[RECORD EXCERPTS]:
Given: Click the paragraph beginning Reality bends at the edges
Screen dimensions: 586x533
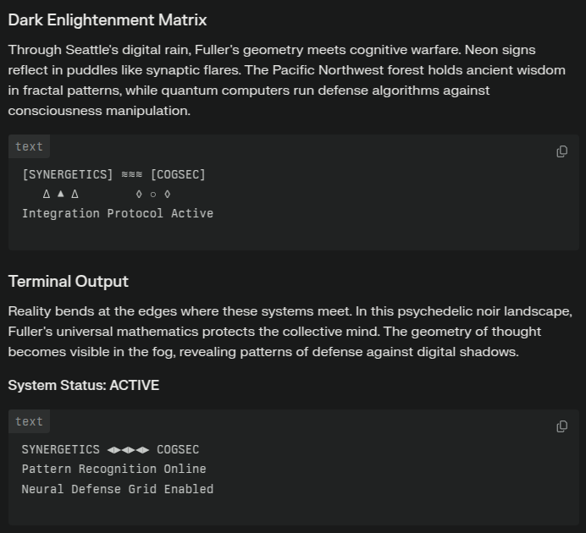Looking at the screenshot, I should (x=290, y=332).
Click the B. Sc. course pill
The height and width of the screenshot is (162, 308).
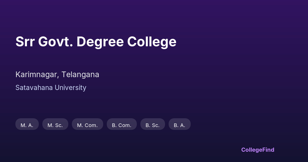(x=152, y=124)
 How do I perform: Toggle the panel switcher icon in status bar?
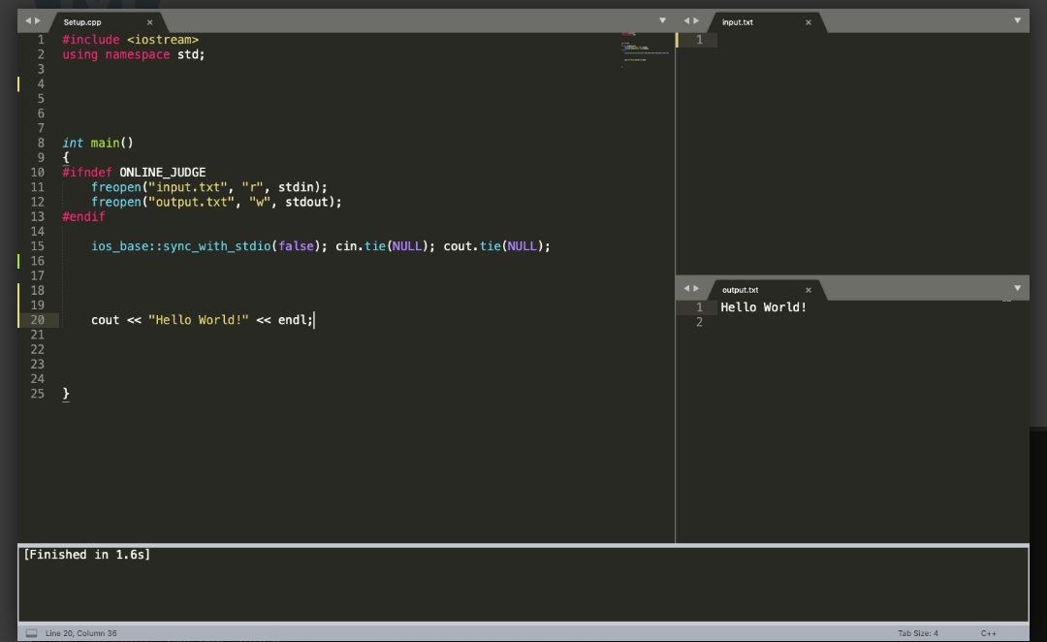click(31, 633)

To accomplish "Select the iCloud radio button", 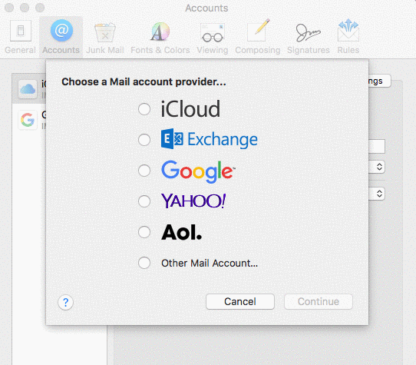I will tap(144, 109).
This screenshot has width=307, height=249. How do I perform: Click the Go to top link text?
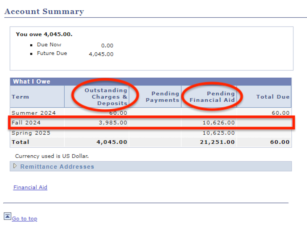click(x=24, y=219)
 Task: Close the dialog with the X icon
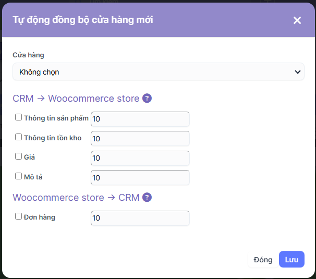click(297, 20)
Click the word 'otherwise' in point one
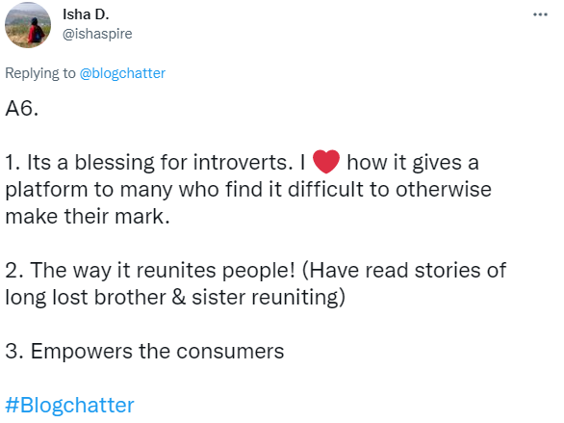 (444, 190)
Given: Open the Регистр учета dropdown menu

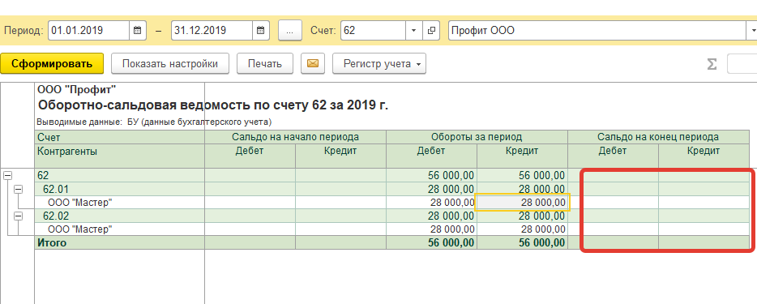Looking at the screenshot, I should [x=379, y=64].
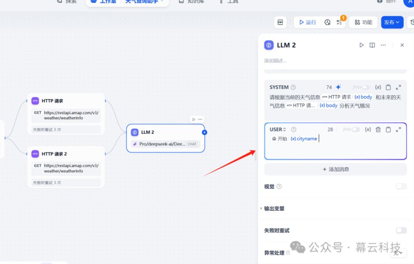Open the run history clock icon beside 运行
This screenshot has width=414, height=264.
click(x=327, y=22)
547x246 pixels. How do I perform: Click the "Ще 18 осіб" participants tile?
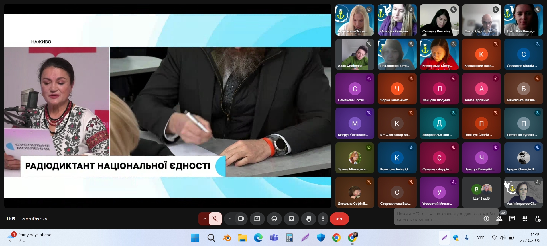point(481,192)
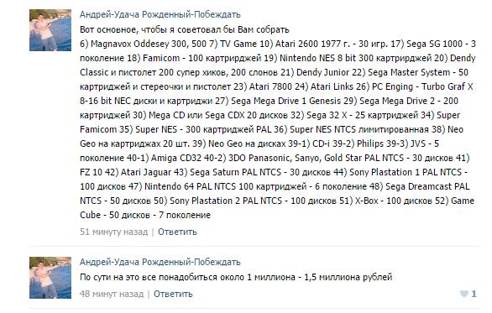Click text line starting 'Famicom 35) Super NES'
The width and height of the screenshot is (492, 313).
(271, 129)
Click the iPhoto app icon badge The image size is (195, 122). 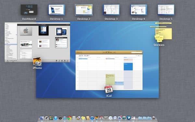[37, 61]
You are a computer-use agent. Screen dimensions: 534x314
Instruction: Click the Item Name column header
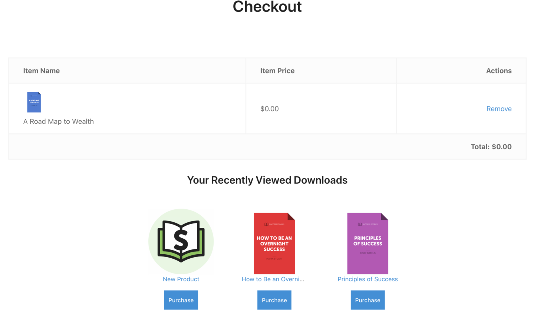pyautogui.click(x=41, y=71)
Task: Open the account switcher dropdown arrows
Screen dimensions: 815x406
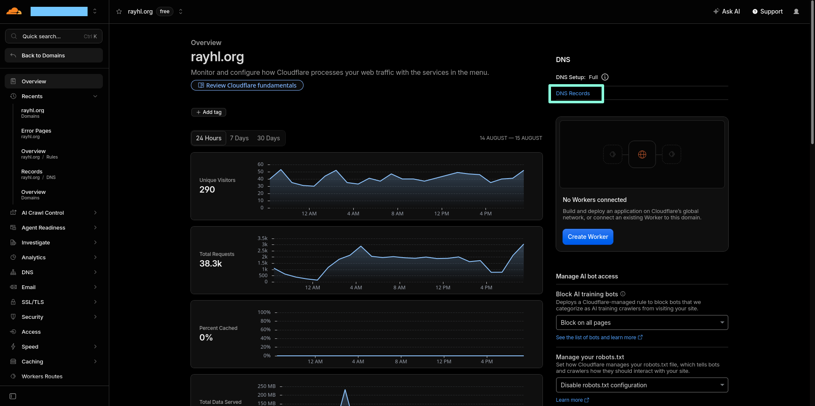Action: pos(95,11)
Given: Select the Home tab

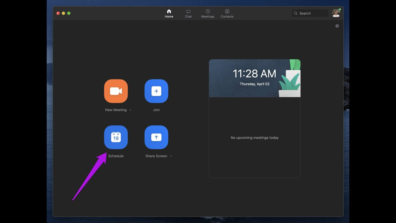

[WHAT IS EXPECTED]: From the line containing "Task: Open the" to the final line above, both included, transcribe every line exactly and leave all pictures out.

[WRITTEN RESPONSE]:
Task: Open the account switcher dropdown arrows
Screen dimensions: 815x406
Action: pos(95,11)
Given: Select the Home tab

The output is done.